SOTA in distillation is TinyBERT. They propose a novel distillation procedure optimised for transformer based networks (which BERT is). Unlike DistilBERT, where only the softmax output is used to train the student, TinyBERT uses the hidden activations including the attention weight matrices to train the student.

3. Pruning

Here, we focus on reducing the model size by either removing transformer heads, weights themselves or by removing layers.

Elena Voita et al. Analyzing Multi-Head Self-Attention: Specialized Heads Do the Heavy Lifting, the Rest Can Be Pruned propose removing the attentions heads from the transformer. Similar efforts is proposed by Paul Michel et al. in Are Sixteen Heads Really Better than One?. They propose a Head Importance Score (a differentiation of loss w.r.t the head activation) as a measure to prune heads. Results suggest that we can remove almost 60-80% of the heads without much impact on the performance.

Ziheng Wang et al. Structured Pruning of Large Language Models propose a way to remove model weights.

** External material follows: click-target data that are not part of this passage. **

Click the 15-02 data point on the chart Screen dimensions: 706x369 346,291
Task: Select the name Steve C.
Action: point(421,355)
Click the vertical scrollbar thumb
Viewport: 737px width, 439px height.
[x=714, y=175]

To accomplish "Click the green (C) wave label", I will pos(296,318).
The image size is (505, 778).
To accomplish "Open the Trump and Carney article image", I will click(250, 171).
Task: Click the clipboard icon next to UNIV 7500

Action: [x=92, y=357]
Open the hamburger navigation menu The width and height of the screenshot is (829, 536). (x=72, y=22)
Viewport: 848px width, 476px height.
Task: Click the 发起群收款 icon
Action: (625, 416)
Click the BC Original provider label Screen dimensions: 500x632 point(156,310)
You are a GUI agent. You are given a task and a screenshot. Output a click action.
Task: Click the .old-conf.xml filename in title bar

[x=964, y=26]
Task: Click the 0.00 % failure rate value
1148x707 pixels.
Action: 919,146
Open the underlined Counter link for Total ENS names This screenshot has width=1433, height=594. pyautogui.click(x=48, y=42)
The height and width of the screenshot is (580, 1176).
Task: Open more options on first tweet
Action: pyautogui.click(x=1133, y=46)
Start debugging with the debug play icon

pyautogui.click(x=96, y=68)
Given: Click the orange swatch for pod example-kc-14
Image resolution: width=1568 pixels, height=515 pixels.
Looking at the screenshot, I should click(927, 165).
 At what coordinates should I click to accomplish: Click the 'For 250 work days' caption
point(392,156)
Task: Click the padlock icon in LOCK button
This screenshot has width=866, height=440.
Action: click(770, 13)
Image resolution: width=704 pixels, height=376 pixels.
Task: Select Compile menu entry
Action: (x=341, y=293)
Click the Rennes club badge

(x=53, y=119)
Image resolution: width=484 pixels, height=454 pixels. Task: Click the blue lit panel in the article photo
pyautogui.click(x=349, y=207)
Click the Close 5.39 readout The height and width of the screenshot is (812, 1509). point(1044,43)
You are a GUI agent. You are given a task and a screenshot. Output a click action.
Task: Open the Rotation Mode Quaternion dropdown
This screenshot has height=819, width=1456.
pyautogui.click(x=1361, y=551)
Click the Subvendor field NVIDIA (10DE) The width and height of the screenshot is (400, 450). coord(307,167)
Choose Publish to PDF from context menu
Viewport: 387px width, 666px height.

Angela Fan et al. Reducing Transformer Depth on Demand with Structured Dropout propose a way to remove model layers by using a method similar to dropouts. Unlike dropouts, where certain model parameters are frozen during training, they propose freezing certain layers while training. This lends the model to having some layers to be able to be removed and not affect the performance significantly.

4. Quantization

Another approach to reduction in model sizes is to convert the floating point numbers representing the model parameters into integers. Intel’s Q8BERT is one of the implementations of this approach.